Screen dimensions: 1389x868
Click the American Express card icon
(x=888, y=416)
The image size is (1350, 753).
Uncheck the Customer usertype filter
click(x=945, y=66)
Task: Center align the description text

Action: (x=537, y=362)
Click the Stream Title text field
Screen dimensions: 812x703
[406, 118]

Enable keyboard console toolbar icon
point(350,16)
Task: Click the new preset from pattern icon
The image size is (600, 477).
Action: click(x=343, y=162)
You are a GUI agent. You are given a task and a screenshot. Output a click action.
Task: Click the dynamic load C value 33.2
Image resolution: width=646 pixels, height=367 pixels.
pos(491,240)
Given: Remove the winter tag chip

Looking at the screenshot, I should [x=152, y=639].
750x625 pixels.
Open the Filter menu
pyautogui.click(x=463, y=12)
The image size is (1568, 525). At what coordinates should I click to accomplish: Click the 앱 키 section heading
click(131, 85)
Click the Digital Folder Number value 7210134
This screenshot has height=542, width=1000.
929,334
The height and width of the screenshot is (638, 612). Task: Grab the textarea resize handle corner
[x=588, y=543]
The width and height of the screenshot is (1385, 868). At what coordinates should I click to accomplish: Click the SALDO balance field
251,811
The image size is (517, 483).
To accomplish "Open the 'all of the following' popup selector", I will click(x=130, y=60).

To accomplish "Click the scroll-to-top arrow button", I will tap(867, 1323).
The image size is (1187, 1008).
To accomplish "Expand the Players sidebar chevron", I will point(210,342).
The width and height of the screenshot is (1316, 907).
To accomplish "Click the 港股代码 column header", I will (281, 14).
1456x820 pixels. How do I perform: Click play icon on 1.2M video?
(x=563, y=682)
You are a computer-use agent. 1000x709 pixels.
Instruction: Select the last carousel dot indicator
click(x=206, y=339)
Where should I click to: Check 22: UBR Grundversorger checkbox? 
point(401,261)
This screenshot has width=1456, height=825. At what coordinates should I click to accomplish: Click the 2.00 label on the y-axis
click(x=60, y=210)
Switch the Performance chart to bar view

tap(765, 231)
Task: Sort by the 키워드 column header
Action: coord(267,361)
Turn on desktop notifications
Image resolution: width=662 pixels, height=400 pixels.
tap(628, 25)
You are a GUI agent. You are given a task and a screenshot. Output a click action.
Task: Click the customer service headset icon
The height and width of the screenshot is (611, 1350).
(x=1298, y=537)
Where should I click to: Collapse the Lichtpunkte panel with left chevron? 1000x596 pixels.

· · · · · · ·

TASK OBJECTIVE -> Every line in the data above that includes the word "will" should be copied.

RESULT BELOW ->
To accomplish "Open the 'all of the following' popup selector", I will click(x=130, y=60).
To accomplish "Click the scroll-to-top arrow button", I will tap(867, 1323).
To accomplish "Expand the Players sidebar chevron", I will point(210,342).
To accomplish "Click the 港股代码 column header", I will (281, 14).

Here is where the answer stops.